*** Begin section ***

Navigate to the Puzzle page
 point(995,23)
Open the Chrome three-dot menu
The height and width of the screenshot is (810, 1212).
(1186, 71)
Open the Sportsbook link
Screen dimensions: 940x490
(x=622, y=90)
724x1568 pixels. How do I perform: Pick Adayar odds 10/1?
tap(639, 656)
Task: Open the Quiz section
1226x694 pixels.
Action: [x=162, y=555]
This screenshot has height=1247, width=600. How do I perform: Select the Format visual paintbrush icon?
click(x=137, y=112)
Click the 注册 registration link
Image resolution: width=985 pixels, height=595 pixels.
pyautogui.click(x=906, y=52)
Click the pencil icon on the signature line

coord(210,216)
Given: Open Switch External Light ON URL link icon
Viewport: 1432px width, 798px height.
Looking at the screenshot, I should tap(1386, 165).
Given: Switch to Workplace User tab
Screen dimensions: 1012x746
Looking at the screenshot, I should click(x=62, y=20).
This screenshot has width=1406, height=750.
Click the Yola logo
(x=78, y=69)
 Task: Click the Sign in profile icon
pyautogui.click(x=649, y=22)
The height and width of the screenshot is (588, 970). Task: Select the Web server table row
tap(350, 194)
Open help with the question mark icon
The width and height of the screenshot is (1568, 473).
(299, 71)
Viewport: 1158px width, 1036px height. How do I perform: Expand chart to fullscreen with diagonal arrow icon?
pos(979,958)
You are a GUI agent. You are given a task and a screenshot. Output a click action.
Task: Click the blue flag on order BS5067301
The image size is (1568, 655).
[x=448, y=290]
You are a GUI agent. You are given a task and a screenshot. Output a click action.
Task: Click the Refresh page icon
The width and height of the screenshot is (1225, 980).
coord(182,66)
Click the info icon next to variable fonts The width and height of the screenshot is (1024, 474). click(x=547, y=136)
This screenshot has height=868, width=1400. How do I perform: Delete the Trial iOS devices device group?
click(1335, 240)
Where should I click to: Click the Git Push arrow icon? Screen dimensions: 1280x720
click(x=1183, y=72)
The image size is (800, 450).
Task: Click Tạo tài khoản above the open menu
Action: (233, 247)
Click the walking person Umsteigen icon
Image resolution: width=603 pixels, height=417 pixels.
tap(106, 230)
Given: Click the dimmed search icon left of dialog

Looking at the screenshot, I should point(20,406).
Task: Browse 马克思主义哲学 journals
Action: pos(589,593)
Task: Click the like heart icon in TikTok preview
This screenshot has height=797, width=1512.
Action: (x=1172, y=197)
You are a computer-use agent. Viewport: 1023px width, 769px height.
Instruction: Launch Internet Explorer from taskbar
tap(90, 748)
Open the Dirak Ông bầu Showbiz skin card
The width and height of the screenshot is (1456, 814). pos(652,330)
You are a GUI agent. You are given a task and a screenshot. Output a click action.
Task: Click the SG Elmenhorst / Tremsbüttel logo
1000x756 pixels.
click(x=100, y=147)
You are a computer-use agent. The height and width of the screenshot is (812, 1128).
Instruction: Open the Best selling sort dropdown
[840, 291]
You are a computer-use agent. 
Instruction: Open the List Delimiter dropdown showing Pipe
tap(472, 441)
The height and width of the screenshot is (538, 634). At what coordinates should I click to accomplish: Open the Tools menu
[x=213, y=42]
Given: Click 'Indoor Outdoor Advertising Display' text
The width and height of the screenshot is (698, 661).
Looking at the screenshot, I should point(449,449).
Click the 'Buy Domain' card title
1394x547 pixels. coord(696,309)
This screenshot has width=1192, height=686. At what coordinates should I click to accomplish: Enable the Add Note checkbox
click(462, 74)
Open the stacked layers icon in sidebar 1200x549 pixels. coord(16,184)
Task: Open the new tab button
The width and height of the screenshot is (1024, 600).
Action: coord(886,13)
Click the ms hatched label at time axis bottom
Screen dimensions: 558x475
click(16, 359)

*** End section ***

● GOAL OF THE EXERCISE: Your answer should be the full set of records, printed exactly.

● RESPONSE TO THE EXERCISE:
Navigate to the Puzzle page
 point(995,23)
Open the Chrome three-dot menu
The height and width of the screenshot is (810, 1212).
(1186, 71)
Open the Sportsbook link
Screen dimensions: 940x490
(x=622, y=90)
724x1568 pixels. How do I perform: Pick Adayar odds 10/1?
tap(639, 656)
Task: Open the Quiz section
1226x694 pixels.
Action: [x=162, y=555]
This screenshot has height=1247, width=600. How do I perform: Select the Format visual paintbrush icon?
click(x=137, y=112)
Click the 注册 registration link
Image resolution: width=985 pixels, height=595 pixels.
pyautogui.click(x=906, y=52)
Click the pencil icon on the signature line

coord(210,216)
Given: Open Switch External Light ON URL link icon
Viewport: 1432px width, 798px height.
Looking at the screenshot, I should tap(1386, 165).
Given: Switch to Workplace User tab
Screen dimensions: 1012x746
Looking at the screenshot, I should click(x=62, y=20).
This screenshot has width=1406, height=750.
Click the Yola logo
(x=78, y=69)
 Task: Click the Sign in profile icon
pyautogui.click(x=649, y=22)
The height and width of the screenshot is (588, 970). Task: Select the Web server table row
tap(350, 194)
Open help with the question mark icon
The width and height of the screenshot is (1568, 473).
(299, 71)
Viewport: 1158px width, 1036px height. How do I perform: Expand chart to fullscreen with diagonal arrow icon?
pos(979,958)
You are a GUI agent. You are given a task and a screenshot. Output a click action.
Task: Click the blue flag on order BS5067301
The image size is (1568, 655).
[x=448, y=290]
You are a GUI agent. You are given a task and a screenshot. Output a click action.
Task: Click the Refresh page icon
The width and height of the screenshot is (1225, 980).
coord(182,66)
Click the info icon next to variable fonts The width and height of the screenshot is (1024, 474). click(x=547, y=136)
This screenshot has height=868, width=1400. How do I perform: Delete the Trial iOS devices device group?
click(1335, 240)
Where should I click to: Click the Git Push arrow icon? Screen dimensions: 1280x720
click(x=1183, y=72)
The image size is (800, 450).
Task: Click Tạo tài khoản above the open menu
Action: (233, 247)
Click the walking person Umsteigen icon
Image resolution: width=603 pixels, height=417 pixels.
tap(106, 230)
Given: Click the dimmed search icon left of dialog

Looking at the screenshot, I should point(20,406).
Task: Browse 马克思主义哲学 journals
Action: pos(589,593)
Task: Click the like heart icon in TikTok preview
This screenshot has height=797, width=1512.
Action: (x=1172, y=197)
You are a computer-use agent. Viewport: 1023px width, 769px height.
Instruction: Launch Internet Explorer from taskbar
tap(90, 748)
Open the Dirak Ông bầu Showbiz skin card
The width and height of the screenshot is (1456, 814). pos(652,330)
You are a GUI agent. You are given a task and a screenshot. Output a click action.
Task: Click the SG Elmenhorst / Tremsbüttel logo
1000x756 pixels.
click(x=100, y=147)
You are a computer-use agent. The height and width of the screenshot is (812, 1128).
Instruction: Open the Best selling sort dropdown
[840, 291]
You are a computer-use agent. 
Instruction: Open the List Delimiter dropdown showing Pipe
tap(472, 441)
The height and width of the screenshot is (538, 634). At what coordinates should I click to accomplish: Open the Tools menu
[x=213, y=42]
Given: Click 'Indoor Outdoor Advertising Display' text
The width and height of the screenshot is (698, 661).
Looking at the screenshot, I should point(449,449).
Click the 'Buy Domain' card title
1394x547 pixels. coord(696,309)
This screenshot has width=1192, height=686. At what coordinates should I click to accomplish: Enable the Add Note checkbox
click(462, 74)
Open the stacked layers icon in sidebar 1200x549 pixels. coord(16,184)
Task: Open the new tab button
The width and height of the screenshot is (1024, 600).
Action: coord(886,13)
Click the ms hatched label at time axis bottom
Screen dimensions: 558x475
click(16, 359)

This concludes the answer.